Dominican Republic President Danilo Medina (left) and Haitian President Michel Martelly
By Joseph Guyler Delva
SANTO-DOMINGO, Dominican Republic (HCNN) -- The Dominican Republic and Haiti have launched an aggressive fumigation and sensitization campaign to fight the mosquito that is spreading the virus responsible for the chikungunya fever outbreak, which has already sickened over 700,000 people in the two Caribbean countries sharing the island of Hispaniola.
Dominican President Danilo Medina has mobilized tens of thousands of public servants to go meet populations in various communities to spread the word as to how they can protect themselves from contracting the chikungunya fever and to help them eliminate and treat stagnant water that may be breeding grounds for mosquitoes.
"President Medina has instructed us to increase the mobilization in our fight against the chikungunya by organizing a national day for the elimination of the chikungunya and reducing the possible places that can be used as nests by the mosquito," Dominican agriculture minister, Angel Estevez, told HCNN on Wednesday.

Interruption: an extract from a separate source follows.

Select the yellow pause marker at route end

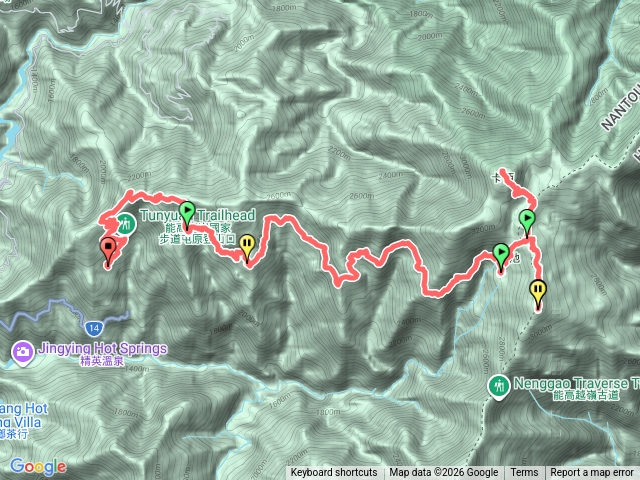coord(538,293)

Through this movement, which involves practically all the ministerial departments, the Medina administration intends to mobilize on Friday some 400,000 government employees who will participate in the sensitization and cleaning campaign, on the occasion of the national day to fight chikungunya.
Haitian President Michel Martelly has also instructed the government and particularly the public health minister to take all necessary measures to counter the chikungunya mosquito vector through a more intense fumigation campaign, which has already begun.
Haiti's public health minister, Florence Duperval Guillaume, said all the staff members of her department are already mobilized throughout the country to sensitize people and radio ads have been distributed to inform people about the disease, while the fumigation campaign has been intensified.
"We have more fumigation equipment available now, so our teams can be in more places at the same time to try to counter the mosquito which transmits the chikungunya virus," Guillaume told HCNN.
"We started the campaign in Port-au-Prince, but our plan is to deploy teams in different regions of the country," she said.
Out of the 735,500 cases officially counted on Hispaniola, only about 32,500 are registered in the Dominican Republic over a period of about two months. However, the Dominican Republic has registered more cases of dengue than its neighbour: 2,251, compared to a few dozen in Haiti.